A common type of example involves relatively small or uninformative datasets. Sa...

astrofinch · on May 1, 2020

>Say you flip a coin a few times and only get heads. Your maximum likelihood (frequentist) estimate is that the coin will always land heads. In a Bayesian setting, if you have a (say uniform) prior on the probability that the coin lands heads, your maximum a posteriori estimate of this probability will be non-zero, but will get continue to get smaller if you continue only seeing heads.

Not quite. If you have a uniform prior, there will be no difference between MAP and MLE.

>From the vantage point of Bayesian inference, MLE is a special case of maximum a posteriori estimation (MAP) that assumes a uniform prior distribution of the parameters.

https://en.wikipedia.org/wiki/Maximum_likelihood_estimation

More discussion here:

https://stats.stackexchange.com/questions/64259/how-does-a-u...

antipaul · on May 2, 2020

Help me see how this requires a _thorough_ study of Bayesian methods.

What you describe seems to be (additive/Laplace) smoothing [1], a fairly basic concept. And I don't see how this is specifically Bayesian.

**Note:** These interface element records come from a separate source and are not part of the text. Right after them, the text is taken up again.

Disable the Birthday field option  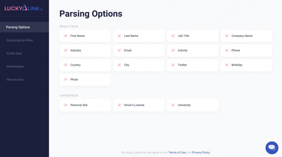point(227,65)
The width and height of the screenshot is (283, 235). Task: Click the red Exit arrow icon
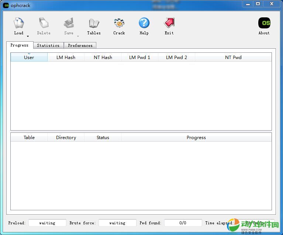[169, 23]
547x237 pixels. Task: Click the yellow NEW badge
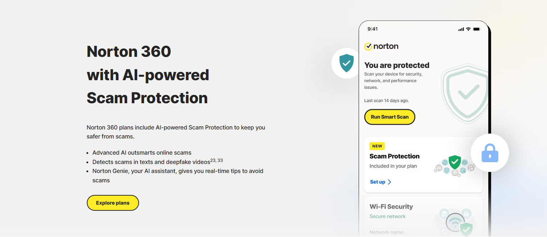[x=377, y=146]
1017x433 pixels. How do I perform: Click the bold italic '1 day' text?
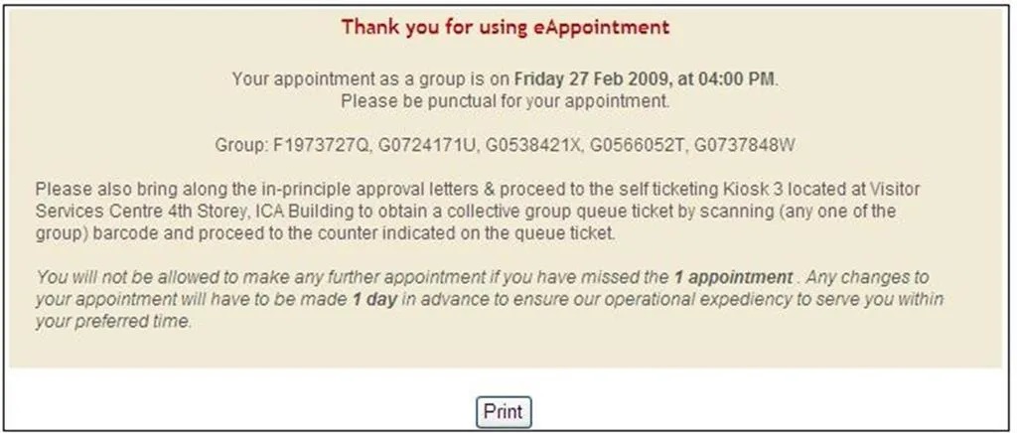click(374, 300)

Then, one common critique of "Bayesian stats work well with small samples" is that with small data (weak signal), you get your prior back, so you haven't learned anything, and the only thing you're left with is your "bias", erm, prior.

I am still keen to learn why one needs a thorough study of Bayesian methods to help in practical machine learning tasks (meaning, on top of a bit of statistical or data science curriculum plus on the job experience).

[1] https://en.wikipedia.org/wiki/Additive_smoothing